**Texto dado**
Todo eso hace estragos. Hace estragos en la vida social. Hace estragos en el corazón de las personas, donde la tentación de la desesperanza o del desaliento se manifiesta de mil formas diversas. Y hace estragos en esa realidad fundamental –la más fundamental- de toda la vida social para cada uno de nosotros que es nuestra familia. La familia y el matrimonio han sufrido extraordinariamente en este tiempo.
Por eso es tan oportuno y tan grande que, por una parte estamos celebrando los cinco años de esa preciosa Carta del Santo Padre Francisco sobre la alegría del amor, donde habla de una manera preciosa justamente del amor esponsal y de las implicaciones bellísimas que tiene para la vida ese amor esponsal. Aunque ese amor esponsal significa también, como todo amor, la necesidad de salir de uno mismo. No hay amor cuando nuestra actitud en la vida es la actitud de “Golum”, de que queremos acumular los bienes para nosotros, de que queremos hacer de los bienes -sean pequeños, grandes, sean materiales o espirituales- una posesión nuestra –“mi tesoro”- y eso nos empequeñece, como le pasaba a “Golum”. Casi nos reduce al nivel de seres deteriorados, perjudicados, casi animales, en nuestra vida social, en nuestras relaciones humanas, que dejan en muchos sentidos de ser humanas.

**Extracto de datos**
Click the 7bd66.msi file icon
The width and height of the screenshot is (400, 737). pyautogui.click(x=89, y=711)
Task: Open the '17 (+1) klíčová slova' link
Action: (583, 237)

**Tareas pendientes**
**1)** Según el texto sobre el amor esponsal, ¿qué dos realidades han sufrido extraordinariamente en este tiempo?
**2)** Sigue escribiendo el texto sobre el amor esponsal desde su última oración.

**Resultados esperados**
**1)** La familia y el matrimonio.

**2)**
El amor es lo más grande y lo más bello. Y el amor esponsal es la forma más divina, probablemente, del amor. Pero requiere de cada uno de nosotros. El amor esponsal requiere siempre la salida de uno mismo. No se ama al otro mas que si uno es capaz de olvidarse de sí mismo. Es la paradoja fundamental de nuestra vida. El que quiere proteger esa vida y la quiere proteger acumulando bienes la desperdicia, la destruye. El que quiere vivir de verdad tiene que aprender a salir de sí mismo, tiene que aprender a querer.
La vida se nos da y el tiempo de la vida nos lo da el Señor para que aprendamos a querer. No se trata de querer…“me ha gustado esta chica o me ha gustado este chico” y eso significa “que nos queremos”. No. Hay que aprender a querer. Y está toda la vida para aprender a quererse. Es un ejercicio que sólo aprendemos cuando miramos como Dios nos quiere; que sólo aprendemos teniendo como referencia el amor infinito de Jesucristo. Pero eso hace grande nuestra vida. Nos hace ser verdaderamente lo que somos: imagen y semejanza de Dios.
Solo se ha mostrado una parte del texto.